If it were a 1971-1973 Pinto with smaller bumpers I wonder if it would have a higher asking price? Probably. But, this has to be about as good as it gets, Pinto-wise, for those of you who have been looking for a relatively cheap and eye-catching car to drive to local shows. I always wondered what a next-generation Pinto would have looked like. How would Ford have redesigned or updated it? Would they have come out with a four-door version? A convertible? A V8? Who knows, all I know is that this yellow Pinto looks as nice as any that I have seen and it seems like a bargain at this price.

The seller mentions that this was originally a California car so that probably explains the incredible condition. I don’t see any glaring flaws or really any flaws, except for maybe what looks like could be a rub mark on the right-rear quarter molding over the wheel well.

The interior looks just as nice to me as the exterior does. Plaid seat inserts would have been great just for an added bit of zing, but this car looks like it has been taken care of very well over the last few decades. With only 34,500 miles on it, it should look nice.

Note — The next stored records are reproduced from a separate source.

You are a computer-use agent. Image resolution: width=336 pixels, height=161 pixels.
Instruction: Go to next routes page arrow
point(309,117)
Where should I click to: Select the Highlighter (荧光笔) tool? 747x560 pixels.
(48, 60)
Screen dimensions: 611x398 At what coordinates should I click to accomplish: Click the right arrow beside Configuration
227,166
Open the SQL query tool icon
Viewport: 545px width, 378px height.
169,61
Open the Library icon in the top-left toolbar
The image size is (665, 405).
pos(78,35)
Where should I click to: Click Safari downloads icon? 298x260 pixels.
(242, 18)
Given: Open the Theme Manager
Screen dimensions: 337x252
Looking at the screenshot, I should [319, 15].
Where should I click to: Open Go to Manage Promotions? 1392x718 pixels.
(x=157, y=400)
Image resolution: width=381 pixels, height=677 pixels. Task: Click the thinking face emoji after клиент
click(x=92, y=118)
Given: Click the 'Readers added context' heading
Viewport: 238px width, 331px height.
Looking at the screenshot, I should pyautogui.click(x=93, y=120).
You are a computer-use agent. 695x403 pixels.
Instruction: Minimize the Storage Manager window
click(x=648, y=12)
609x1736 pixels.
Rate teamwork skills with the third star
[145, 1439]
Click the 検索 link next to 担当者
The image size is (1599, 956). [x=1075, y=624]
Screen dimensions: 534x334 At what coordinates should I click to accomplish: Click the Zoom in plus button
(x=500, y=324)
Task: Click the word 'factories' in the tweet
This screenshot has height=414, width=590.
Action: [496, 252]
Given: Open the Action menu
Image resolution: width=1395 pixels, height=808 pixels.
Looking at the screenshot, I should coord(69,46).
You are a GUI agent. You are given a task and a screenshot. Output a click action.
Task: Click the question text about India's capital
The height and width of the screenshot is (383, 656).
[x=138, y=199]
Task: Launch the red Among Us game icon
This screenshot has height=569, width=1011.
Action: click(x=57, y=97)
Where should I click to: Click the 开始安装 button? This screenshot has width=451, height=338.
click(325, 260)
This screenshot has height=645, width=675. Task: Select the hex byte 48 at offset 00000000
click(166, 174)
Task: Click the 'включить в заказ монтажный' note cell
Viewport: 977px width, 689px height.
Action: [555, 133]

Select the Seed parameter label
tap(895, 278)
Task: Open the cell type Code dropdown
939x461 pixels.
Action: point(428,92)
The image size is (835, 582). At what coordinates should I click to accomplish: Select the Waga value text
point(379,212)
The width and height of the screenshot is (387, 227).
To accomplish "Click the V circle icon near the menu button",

This engine is Ford’s 2.0L inline-four which would have had 80 hp and 97 ft-lb of torque. The seller doesn’t say how it runs and they give this Pinto a “good” rating on the Hemmings page. Either they’re pretty lenient on such rating systems or I’m missing something as it looks like it’s in close to excellent condition to me. Any thoughts on this ’74 Pinto as far as its value given recent sales? How about its condition: good, excellent, or somewhere in-between?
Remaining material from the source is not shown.